| Activity |
Aim for an exact copy of the listing, without any images.

| Records shown |
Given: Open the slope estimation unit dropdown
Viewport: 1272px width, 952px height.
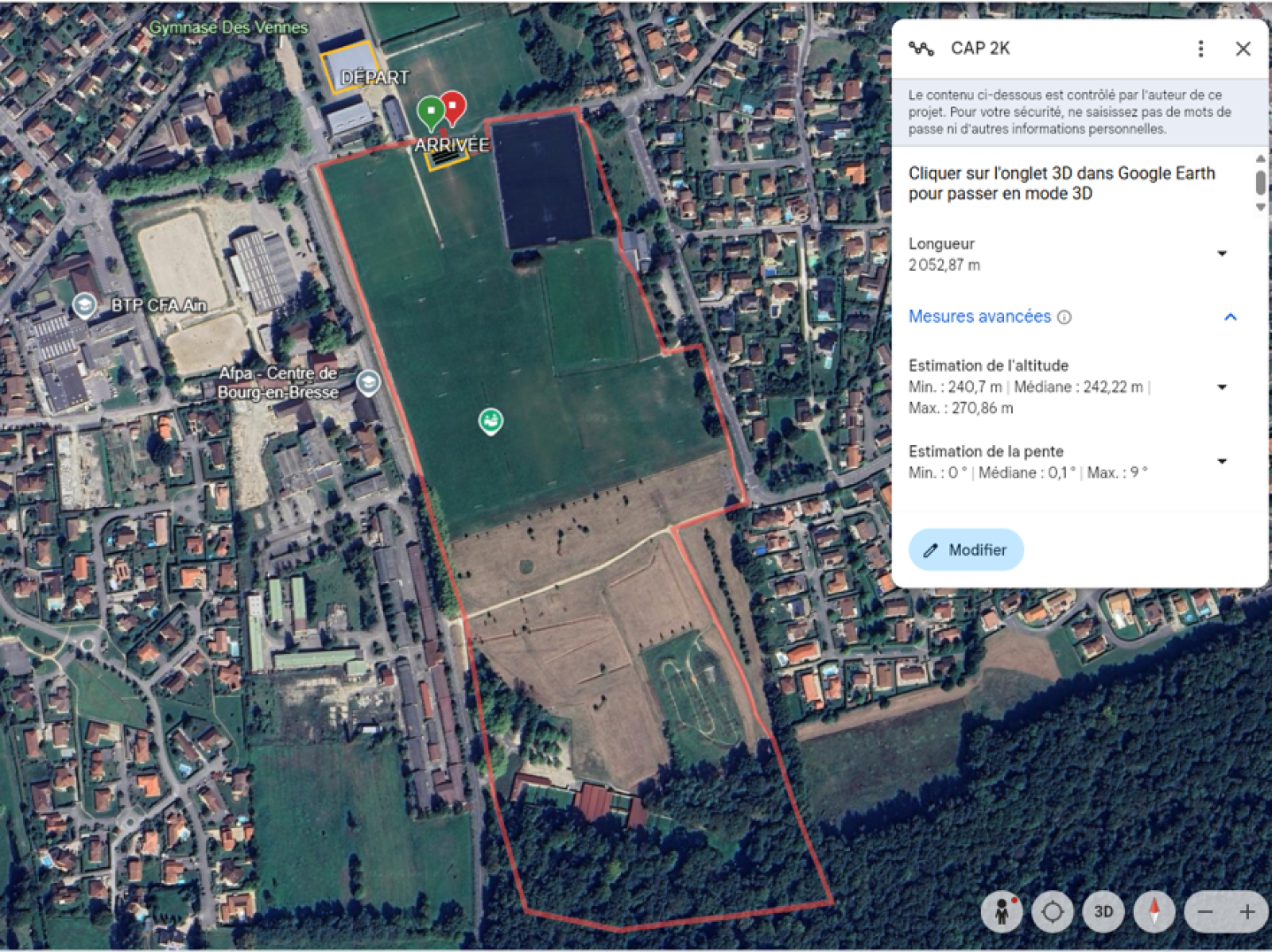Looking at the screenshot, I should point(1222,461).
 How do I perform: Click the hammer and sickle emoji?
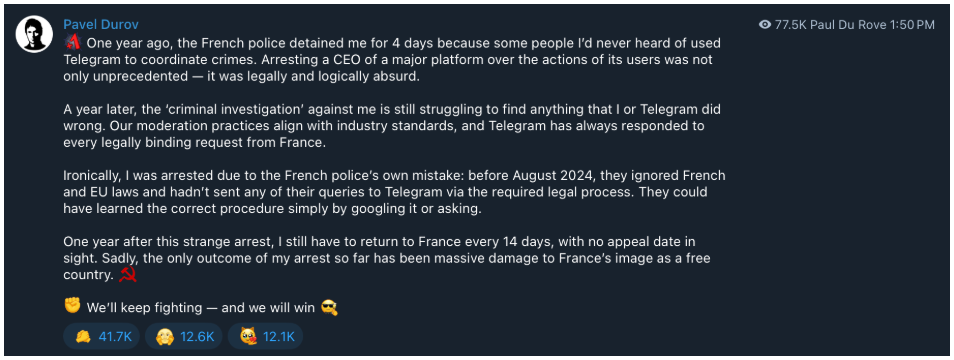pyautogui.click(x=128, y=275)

| Answer section |
Given: Open the slope estimation unit dropdown
Viewport: 1272px width, 952px height.
Looking at the screenshot, I should point(1222,461).
 How do I perform: Click the hammer and sickle emoji?
pyautogui.click(x=128, y=275)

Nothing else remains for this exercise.